The University of Cambridge researchers took healthy cells from bile ducts, called cholangiocytes, and grew these into functioning 3D duct structures known as biliary organoids. When transplanted into mice, the scientists observed that the organoids assembled themselves into bile duct-like structures
Collaborating with colleagues in the university’s engineering department, the team then tested whether the biliary organoids could be grown on a 3D structure made from collagen, a natural substance in the body, which could be shaped into a tube. After four weeks, the cells had fully covered the miniature scaffolding, resulting in artificial tubes with the main features of a normal, functioning bile duct. These artificial ducts were then successfully used to replace damaged bile ducts in mice.

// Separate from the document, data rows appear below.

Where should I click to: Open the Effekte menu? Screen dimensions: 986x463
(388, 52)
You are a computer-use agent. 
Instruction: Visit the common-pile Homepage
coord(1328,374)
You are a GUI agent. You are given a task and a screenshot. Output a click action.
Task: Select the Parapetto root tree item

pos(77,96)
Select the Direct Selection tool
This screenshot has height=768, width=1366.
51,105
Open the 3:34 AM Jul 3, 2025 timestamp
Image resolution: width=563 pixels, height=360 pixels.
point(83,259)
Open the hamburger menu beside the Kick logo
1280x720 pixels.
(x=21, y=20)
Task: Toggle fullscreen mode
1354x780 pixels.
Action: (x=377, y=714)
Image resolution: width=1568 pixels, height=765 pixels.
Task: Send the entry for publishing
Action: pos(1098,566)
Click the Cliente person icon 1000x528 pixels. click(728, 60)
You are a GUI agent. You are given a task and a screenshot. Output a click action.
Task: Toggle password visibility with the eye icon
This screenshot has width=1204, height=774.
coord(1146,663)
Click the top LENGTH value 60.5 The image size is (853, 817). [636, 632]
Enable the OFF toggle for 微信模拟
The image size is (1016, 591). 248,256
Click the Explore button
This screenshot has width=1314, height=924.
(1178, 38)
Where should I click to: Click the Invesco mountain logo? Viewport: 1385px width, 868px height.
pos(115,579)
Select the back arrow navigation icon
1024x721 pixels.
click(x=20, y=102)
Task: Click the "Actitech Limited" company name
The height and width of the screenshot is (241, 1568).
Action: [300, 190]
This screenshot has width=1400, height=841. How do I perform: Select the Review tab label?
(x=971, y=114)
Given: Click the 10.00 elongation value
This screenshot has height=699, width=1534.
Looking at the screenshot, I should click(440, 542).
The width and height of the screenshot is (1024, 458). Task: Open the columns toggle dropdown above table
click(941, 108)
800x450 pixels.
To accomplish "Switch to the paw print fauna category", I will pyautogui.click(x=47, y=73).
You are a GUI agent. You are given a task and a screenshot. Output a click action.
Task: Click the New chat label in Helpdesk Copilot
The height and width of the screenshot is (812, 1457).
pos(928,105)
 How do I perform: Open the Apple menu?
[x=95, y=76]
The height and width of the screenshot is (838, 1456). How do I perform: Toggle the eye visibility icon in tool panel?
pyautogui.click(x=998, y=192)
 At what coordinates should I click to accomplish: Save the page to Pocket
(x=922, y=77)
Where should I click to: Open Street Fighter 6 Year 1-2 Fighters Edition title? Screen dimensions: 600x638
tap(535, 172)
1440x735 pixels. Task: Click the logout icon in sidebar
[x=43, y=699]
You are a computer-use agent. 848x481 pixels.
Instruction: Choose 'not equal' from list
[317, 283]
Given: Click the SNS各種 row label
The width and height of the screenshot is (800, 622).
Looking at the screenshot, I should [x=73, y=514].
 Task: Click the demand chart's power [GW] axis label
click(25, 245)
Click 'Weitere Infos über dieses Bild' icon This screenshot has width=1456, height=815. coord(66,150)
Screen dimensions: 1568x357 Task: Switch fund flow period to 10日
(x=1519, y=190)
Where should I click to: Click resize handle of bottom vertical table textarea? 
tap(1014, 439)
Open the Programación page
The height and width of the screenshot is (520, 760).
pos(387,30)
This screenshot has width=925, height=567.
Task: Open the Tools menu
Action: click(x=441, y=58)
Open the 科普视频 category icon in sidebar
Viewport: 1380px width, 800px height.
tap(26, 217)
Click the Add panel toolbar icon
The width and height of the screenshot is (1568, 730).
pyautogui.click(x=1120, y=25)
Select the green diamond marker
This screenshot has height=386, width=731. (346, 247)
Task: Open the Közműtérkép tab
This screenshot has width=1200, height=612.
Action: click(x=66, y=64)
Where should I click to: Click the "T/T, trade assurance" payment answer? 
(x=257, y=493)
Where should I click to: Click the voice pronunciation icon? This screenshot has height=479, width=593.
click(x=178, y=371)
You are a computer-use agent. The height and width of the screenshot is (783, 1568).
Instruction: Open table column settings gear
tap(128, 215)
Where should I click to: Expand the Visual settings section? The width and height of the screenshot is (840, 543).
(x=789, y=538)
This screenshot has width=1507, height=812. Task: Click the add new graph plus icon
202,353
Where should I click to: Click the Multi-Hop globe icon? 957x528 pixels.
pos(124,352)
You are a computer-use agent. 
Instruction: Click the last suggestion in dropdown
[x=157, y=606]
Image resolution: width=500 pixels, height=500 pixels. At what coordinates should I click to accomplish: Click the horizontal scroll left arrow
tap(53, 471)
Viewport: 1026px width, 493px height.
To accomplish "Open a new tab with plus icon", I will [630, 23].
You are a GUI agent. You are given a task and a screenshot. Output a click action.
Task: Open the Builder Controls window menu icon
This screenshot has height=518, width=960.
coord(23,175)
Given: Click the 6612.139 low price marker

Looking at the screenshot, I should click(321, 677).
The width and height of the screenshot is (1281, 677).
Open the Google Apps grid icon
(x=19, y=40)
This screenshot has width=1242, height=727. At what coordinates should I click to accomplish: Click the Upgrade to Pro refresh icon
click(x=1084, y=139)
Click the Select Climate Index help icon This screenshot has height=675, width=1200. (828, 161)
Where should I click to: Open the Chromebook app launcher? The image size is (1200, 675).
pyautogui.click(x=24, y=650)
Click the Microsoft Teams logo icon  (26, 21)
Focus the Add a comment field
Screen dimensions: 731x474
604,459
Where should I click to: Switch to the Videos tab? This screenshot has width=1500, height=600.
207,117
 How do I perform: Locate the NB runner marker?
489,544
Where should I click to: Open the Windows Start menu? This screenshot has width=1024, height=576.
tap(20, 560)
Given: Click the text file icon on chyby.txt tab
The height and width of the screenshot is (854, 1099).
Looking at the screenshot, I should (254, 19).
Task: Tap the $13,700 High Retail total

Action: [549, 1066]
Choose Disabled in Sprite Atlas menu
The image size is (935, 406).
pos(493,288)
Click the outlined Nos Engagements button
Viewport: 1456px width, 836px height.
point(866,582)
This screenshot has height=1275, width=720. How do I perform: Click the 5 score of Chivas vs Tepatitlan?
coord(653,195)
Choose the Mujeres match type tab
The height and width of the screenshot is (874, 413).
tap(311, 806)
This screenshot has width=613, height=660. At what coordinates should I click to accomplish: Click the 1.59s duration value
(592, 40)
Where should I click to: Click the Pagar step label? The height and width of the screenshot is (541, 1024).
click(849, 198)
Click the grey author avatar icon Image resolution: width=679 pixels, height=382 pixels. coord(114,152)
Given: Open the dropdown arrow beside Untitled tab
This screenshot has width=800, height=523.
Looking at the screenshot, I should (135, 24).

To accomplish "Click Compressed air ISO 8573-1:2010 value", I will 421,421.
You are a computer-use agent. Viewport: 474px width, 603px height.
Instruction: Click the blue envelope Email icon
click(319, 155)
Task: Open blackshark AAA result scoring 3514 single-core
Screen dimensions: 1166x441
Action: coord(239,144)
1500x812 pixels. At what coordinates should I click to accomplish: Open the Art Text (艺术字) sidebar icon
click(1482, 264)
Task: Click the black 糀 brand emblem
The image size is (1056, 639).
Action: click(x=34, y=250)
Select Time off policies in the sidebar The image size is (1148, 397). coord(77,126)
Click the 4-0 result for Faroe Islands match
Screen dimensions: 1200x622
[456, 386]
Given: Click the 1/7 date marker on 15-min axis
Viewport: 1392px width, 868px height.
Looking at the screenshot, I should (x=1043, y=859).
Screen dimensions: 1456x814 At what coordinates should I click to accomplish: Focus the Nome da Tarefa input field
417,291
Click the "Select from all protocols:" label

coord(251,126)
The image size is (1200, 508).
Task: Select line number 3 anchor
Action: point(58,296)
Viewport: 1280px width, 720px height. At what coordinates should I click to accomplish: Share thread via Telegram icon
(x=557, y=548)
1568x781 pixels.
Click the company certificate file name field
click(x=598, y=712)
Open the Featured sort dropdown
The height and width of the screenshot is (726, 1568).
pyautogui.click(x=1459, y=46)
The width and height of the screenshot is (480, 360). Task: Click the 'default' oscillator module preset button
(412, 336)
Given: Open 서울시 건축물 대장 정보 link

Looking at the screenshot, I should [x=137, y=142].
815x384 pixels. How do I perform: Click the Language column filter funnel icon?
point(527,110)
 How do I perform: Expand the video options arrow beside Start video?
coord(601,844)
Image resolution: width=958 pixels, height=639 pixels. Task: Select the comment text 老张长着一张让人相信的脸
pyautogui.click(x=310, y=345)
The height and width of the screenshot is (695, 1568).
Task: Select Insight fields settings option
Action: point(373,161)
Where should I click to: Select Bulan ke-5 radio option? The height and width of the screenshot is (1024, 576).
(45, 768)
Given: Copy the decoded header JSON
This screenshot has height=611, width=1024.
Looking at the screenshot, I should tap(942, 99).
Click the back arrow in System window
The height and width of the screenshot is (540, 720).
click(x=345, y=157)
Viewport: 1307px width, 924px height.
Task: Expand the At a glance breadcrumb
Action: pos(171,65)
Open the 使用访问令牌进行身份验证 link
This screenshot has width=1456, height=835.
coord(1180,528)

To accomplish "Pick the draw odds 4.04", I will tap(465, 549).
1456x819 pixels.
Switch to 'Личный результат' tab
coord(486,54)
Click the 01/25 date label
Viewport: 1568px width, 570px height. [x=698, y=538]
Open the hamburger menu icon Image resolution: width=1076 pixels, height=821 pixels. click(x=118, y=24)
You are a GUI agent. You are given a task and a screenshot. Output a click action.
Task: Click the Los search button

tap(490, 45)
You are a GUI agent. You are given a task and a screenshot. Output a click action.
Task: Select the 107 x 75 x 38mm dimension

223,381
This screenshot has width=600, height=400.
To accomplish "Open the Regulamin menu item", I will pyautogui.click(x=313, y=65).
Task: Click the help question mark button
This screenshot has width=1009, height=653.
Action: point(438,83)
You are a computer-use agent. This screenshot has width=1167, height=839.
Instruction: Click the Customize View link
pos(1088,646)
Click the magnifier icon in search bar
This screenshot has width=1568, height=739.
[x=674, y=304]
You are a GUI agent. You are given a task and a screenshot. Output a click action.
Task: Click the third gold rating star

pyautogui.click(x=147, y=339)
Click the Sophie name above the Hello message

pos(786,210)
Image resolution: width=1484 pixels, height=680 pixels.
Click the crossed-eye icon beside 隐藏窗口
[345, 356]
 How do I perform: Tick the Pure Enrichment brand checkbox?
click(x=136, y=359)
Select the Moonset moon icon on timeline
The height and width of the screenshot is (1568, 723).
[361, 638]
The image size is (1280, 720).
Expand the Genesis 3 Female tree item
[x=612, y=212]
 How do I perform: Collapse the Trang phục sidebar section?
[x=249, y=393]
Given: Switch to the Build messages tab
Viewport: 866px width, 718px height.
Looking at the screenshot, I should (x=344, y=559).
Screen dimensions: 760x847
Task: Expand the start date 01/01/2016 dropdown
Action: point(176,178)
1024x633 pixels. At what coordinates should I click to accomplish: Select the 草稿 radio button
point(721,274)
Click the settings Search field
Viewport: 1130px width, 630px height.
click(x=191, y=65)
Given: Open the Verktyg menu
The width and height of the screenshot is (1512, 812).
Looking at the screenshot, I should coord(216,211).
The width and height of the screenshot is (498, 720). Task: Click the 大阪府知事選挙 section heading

Bile duct disorders are the leading cause for liver transplantation in children and the research shows that it is possible to generate and transplant human artificial bile ducts, offering hope for the future treatment of life-threatening childhood diseases such as biliary atresia.
The research was led by Professor Ludovic Vallier and Dr Fotios Sampaziotis from the Wellcome – MRC Cambridge Stem Cell Institute and Dr Kourosh Saeb-Parsy from the University of Cambridge.
Dr Sampaziotis said: “The capacity of these cholangiocyte organoids to grow successfully on biodegradable scaffolds, organise into functional cells and rescue bile duct function illustrates the power of tissue engineering and regenerative medicine.”
Dr Rob Buckle, Chief Science Officer at the Medical Research Council, said: “These research findings pave the way for exciting new regenerative medicine treatments for this life-threatening childhood liver disease. The approach to engineering replacement tissue is also likely to have an impact for many other disorders.”